• **Directive**
Switch "sample invocation" to "example invocation" in the rows starting with the line with "832x472 pixels. How" and going on through the line with "Looking at the", and give only those lines again with everything else unchanged. Leave the pictures out of your answer.
---------- Material for the task
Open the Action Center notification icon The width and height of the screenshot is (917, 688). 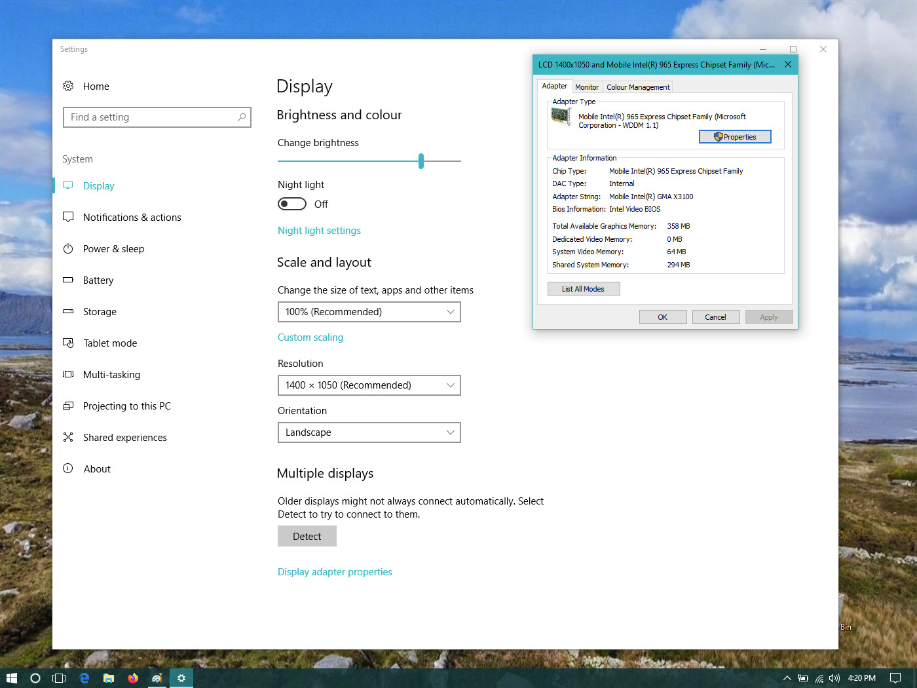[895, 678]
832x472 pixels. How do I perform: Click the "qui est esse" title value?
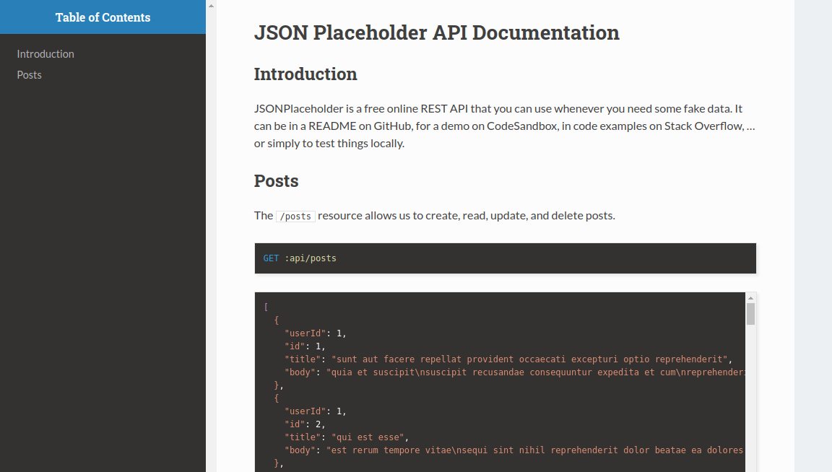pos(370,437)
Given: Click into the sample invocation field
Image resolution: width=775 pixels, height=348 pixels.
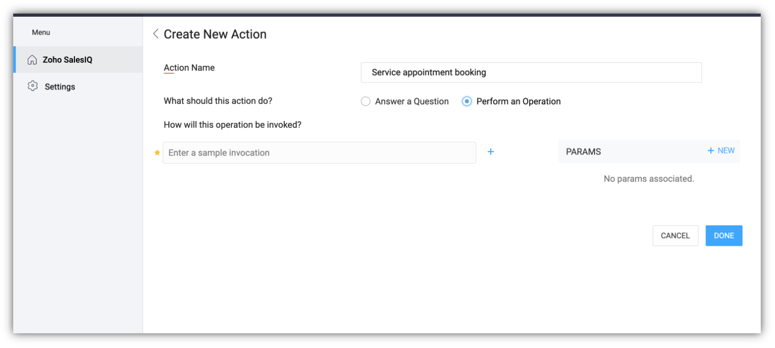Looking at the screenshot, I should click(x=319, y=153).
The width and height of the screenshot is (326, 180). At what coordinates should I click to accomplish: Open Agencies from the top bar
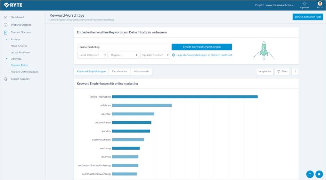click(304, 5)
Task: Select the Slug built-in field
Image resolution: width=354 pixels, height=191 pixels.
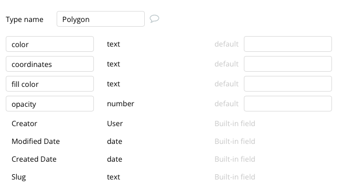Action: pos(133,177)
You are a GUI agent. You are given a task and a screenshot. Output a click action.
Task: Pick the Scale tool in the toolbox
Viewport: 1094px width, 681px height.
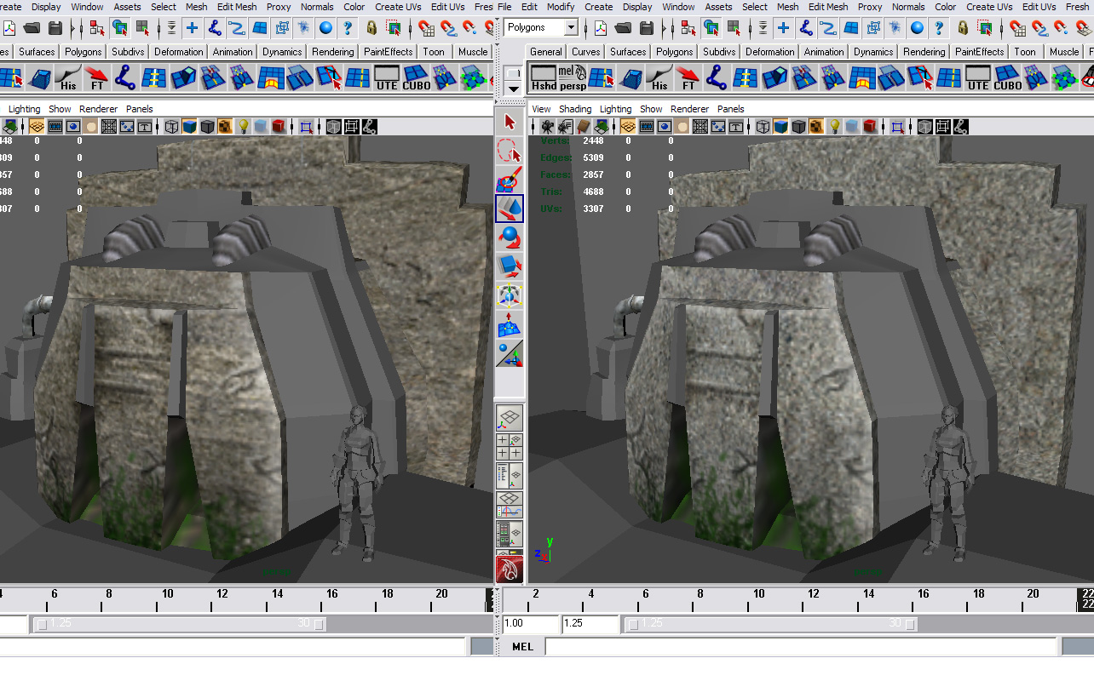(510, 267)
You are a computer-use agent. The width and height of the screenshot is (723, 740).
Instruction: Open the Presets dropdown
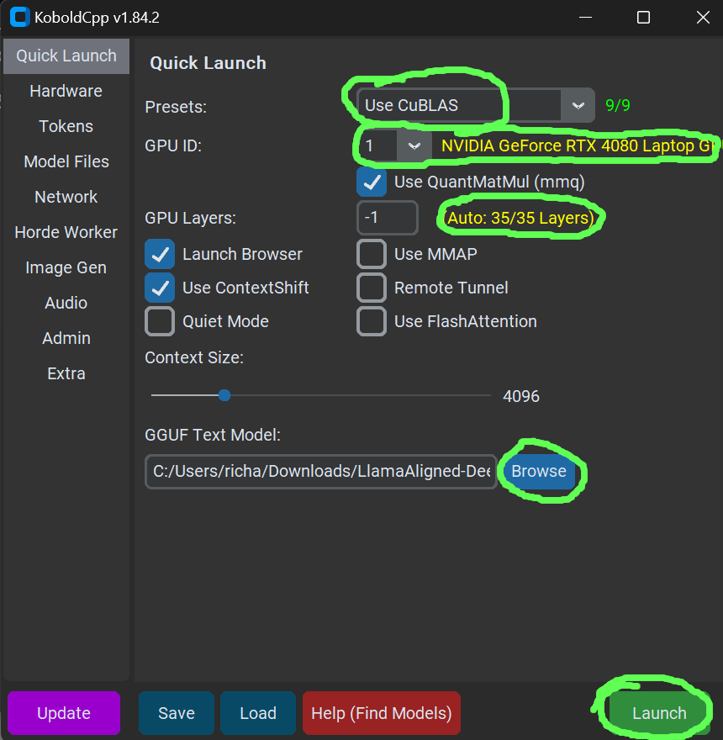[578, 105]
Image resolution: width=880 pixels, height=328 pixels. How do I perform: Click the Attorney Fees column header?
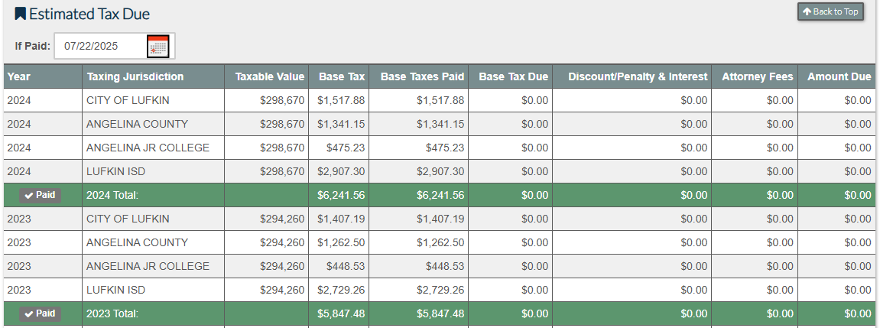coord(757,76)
--------------------
• **Task answer**
832x472 pixels. How do I perform: Click the "qui est esse" title value?
pos(370,437)
Given: Click into the example invocation field
Image resolution: width=775 pixels, height=348 pixels.
Looking at the screenshot, I should click(x=319, y=153).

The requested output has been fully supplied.